(Agence Syfia 16/04/2011)
(Syfia Grands Lacs/Burundi) De chaque côté de la frontière entre le Rwanda et le Burundi, les habitants profitent de la disparité entre les deux monnaies. Les Rwandais se ravitaillent beaucoup moins cher chez leurs voisins qui, eux, tirent un meilleur profit de leurs produits de l'autre côté de la frontière. Les jeunes Burundais en ont fait un important commerce clandestin.
"Nous avons un avantage quand nous venons acheter au Burundi", constate Manirambona, une Rwandaise venue s’approvisionner au marché de Mihigo, en province de Ngozi au nord du Burundi. Ces dernières années, la différence de valeur entre les monnaies des deux pays voisins est favorable aux Rwandais. En effet, le franc rwandais vaut deux fois plus que le franc burundais : sur le marché, un billet de 100 Frw s'échange à 220 Fbu alors que les prix en francs sont pratiquement les mêmes. Avec les francs rwandais, on peut ainsi se procurer deux fois plus de marchandises au Burundi qu'au Rwanda. Une bouteille de bière est vendue environ 1 000 francs dans chacun des pays ce qui équivaut à 2 $ au Rwanda mais à un seul au Burundi ; 1 kg de haricot à Ngozi coûte 550 Fbu (0,5 $) au Burundi et 320 Frw (0,64 $) lorsqu'on passe la frontière. Pour les Rwandais, la vie est ainsi plus facile chez leurs voisins. C'est ce que déclare l'un d'eux venu s’installer à Bujumbura il y a six mois.
Mais les Burundais des circonscriptions proches de la frontière exploitent eux aussi cette disparité entre les deux monnaies. Ainsi, tous les jeudis et samedis matin (jours de marché au Rwanda), des gens colis sur la tête traversent l’Akanyaru, la rivière séparant les deux pays. Ce sont de petits vendeurs, mais aussi des agriculteurs qui vont y vendre leurs produits, surtout des denrées alimentaires (banane, riz, sorgho…) et aussi du tabac, très demandés par leurs voisins. Les paysans y gagnent beaucoup plus que chez eux. "Après la récolte, quand je dois en vendre une partie pour m’approvisionner en d’autres produits, je saute vendre au Rwanda", indique Sylvie, une veuve de la région de Ngozi. Pour envoyer son fils à l'école, il lui a ainsi suffi de vendre 18 kg de haricots au Rwanda au lieu de 24 chez elle pour réunir les 12 000 Frbu (12$) nécessaires. Une aubaine pour elle.

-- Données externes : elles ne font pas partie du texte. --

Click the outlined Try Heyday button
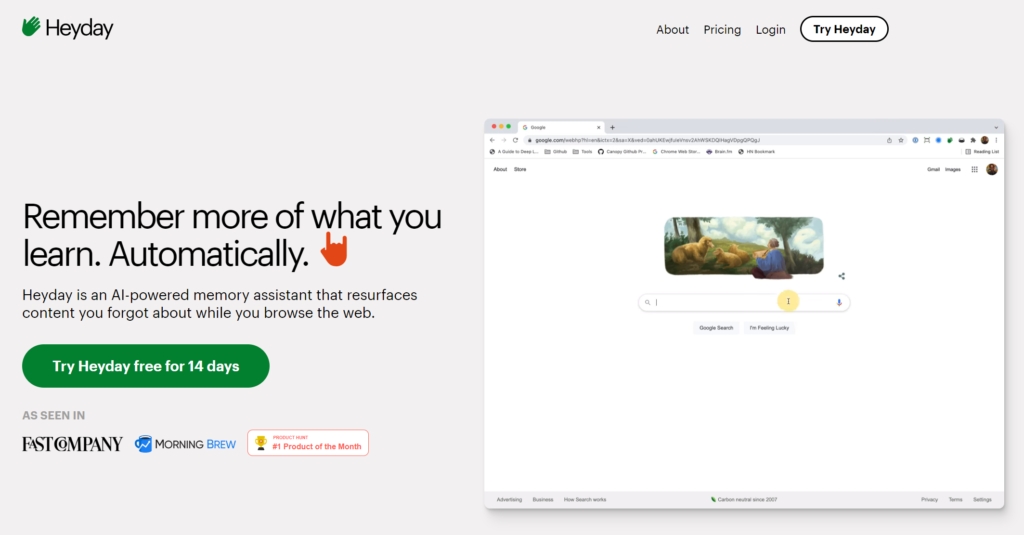Viewport: 1024px width, 535px height. (843, 30)
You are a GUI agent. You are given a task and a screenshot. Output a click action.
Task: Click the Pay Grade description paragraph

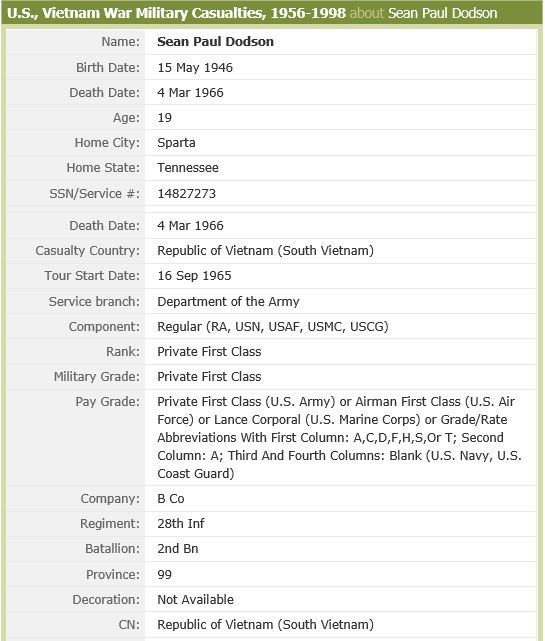[339, 437]
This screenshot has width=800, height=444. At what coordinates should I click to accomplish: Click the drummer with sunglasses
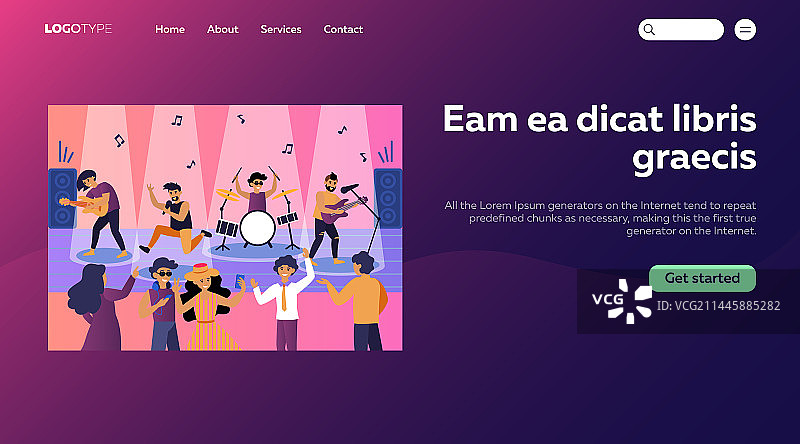pyautogui.click(x=257, y=191)
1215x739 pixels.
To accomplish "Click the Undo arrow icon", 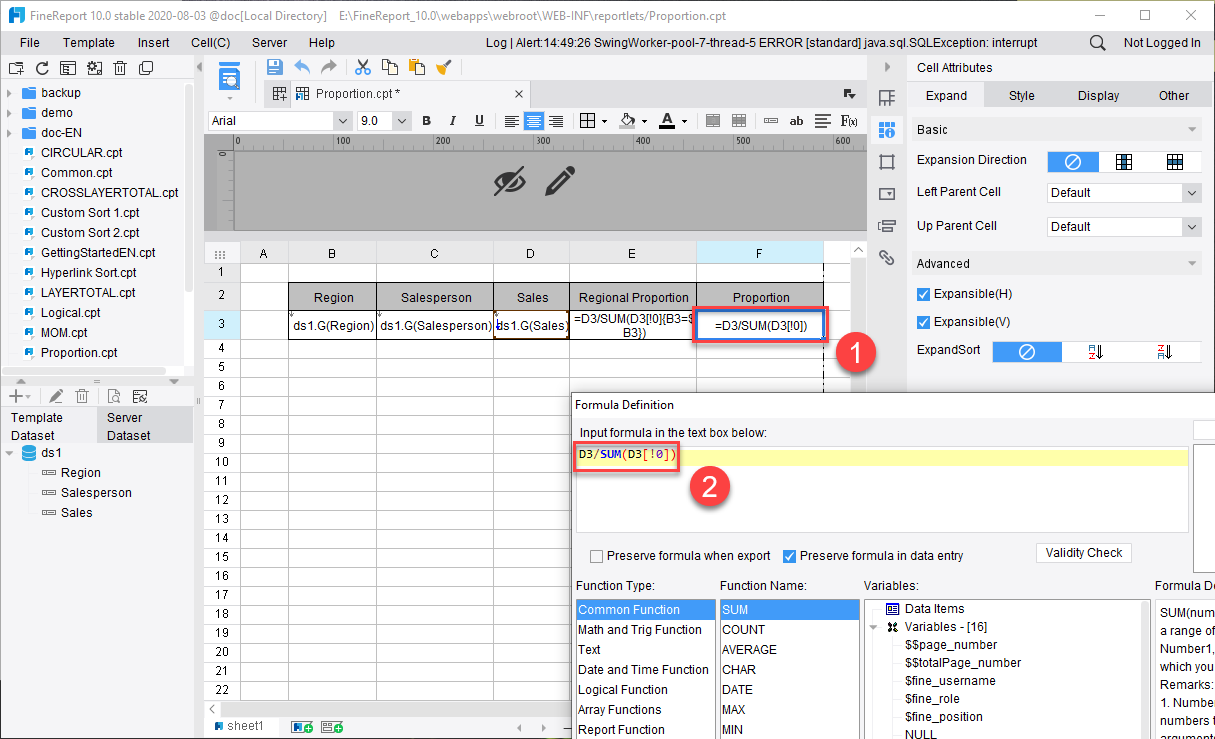I will coord(302,67).
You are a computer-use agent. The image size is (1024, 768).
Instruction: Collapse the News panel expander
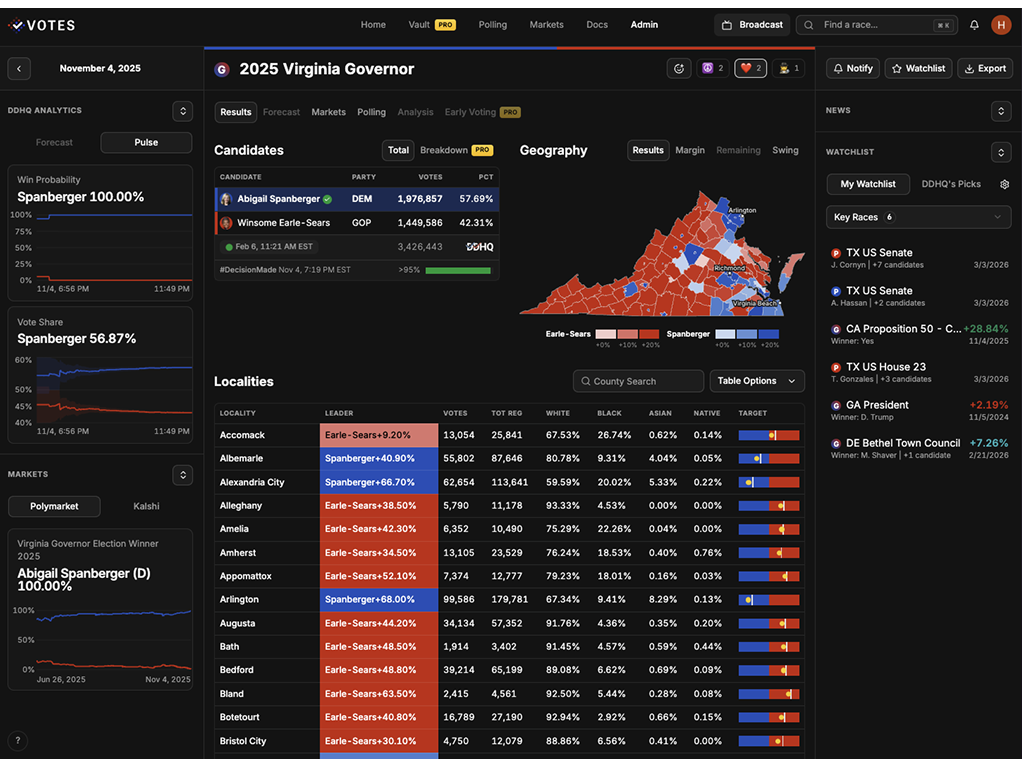[x=1000, y=111]
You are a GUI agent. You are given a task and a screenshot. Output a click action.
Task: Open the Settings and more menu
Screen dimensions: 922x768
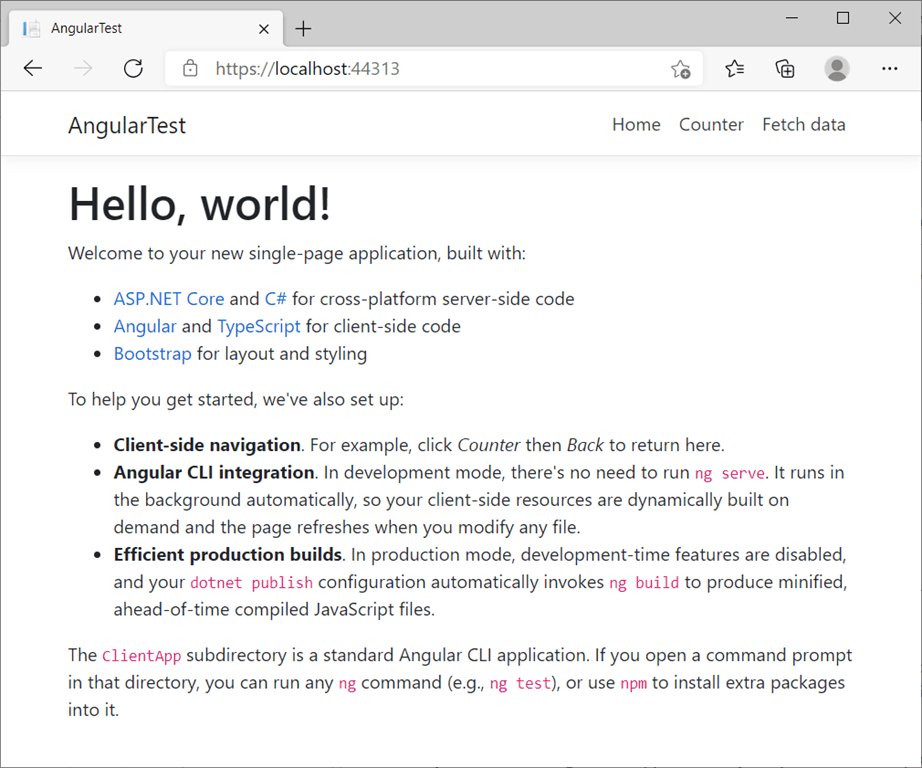click(x=889, y=68)

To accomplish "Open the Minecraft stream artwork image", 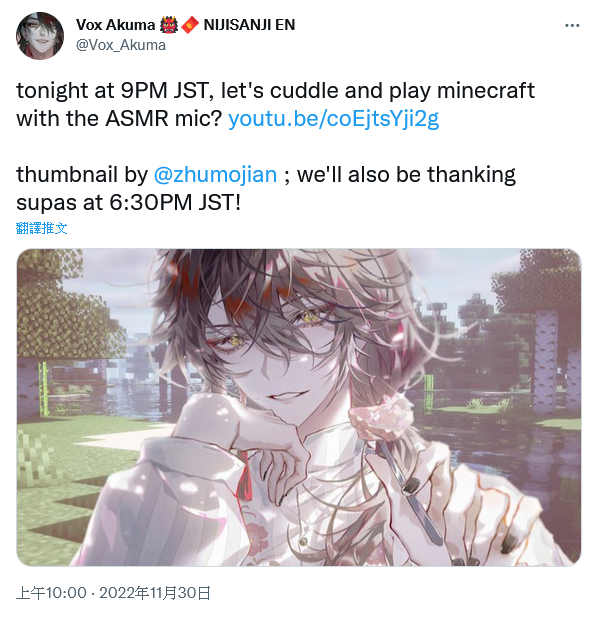I will click(x=299, y=407).
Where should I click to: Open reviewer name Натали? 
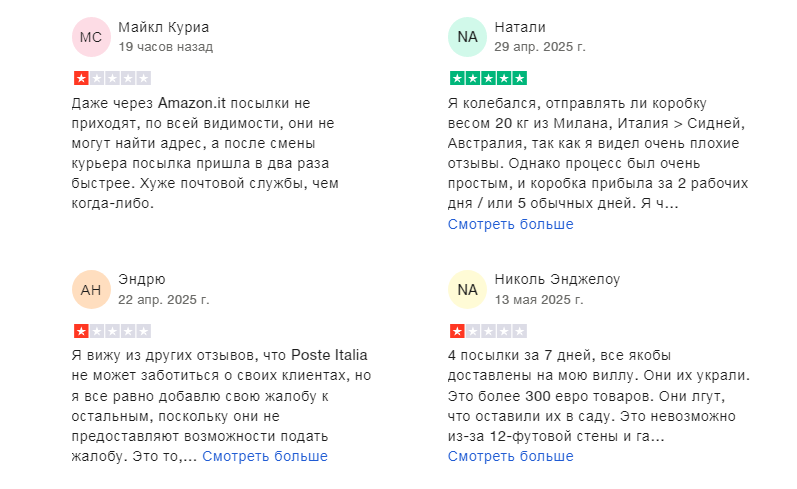(520, 27)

Les jeunes quittent l'école
Des jeunes Burundais, petits commerçants, en profitent aussi. Ils sont de plus en plus nombreux. La plupart d'entre eux passent clandestinement la frontière la nuit. Ils transportent surtout du riz, du café et parfois des produits manufacturés comme des engrais chimiques, des insecticides utilisés en agriculture… En fonction de la saison, ils choisissent ce qui peut leur rapporter le plus de bénéfice. Grâce à ce commerce, selon le chef de quartier au centre de négoce de Gatare en province de Kirundo, de plus en plus de gens, surtout les jeunes, ont des motos. Dans ce petit village, on en dénombre une vingtaine alors qu’il n'y en avait que cinq il y a environ quatre ans.
Mais ces ventes clandestines à l'étranger des produits burundais font grimper les prix de certaines denrées qui se font plus rares et pénalisent les producteurs qui ont besoin de ces intrants agricoles. Le prix d’un kilo de banane, habituellement voisin de 100 Fbu (0,1 $), coûte aujourd'hui le double. Celui des haricots et du riz ne baisse plus pendant les périodes de récolte comme auparavant.
La course à la monnaie rwandaise affecte également l'éducation au Burundi. Selon deux directeurs d’école dans les communes de Busiga et Mwumba, situées à la frontière, des jeunes tentés par ce commerce lucratif, abandonnent leurs études. D'autres arrivent en retard aux cours, car ils se rendent souvent la nuit au Rwanda. Pour d'autres, cependant, ce commerce est un moyen pour financer leurs études. C'est le cas de François qui est orphelin et ne pourrait, sans cette activité être aujourd'hui élève au Lycée Kiremba.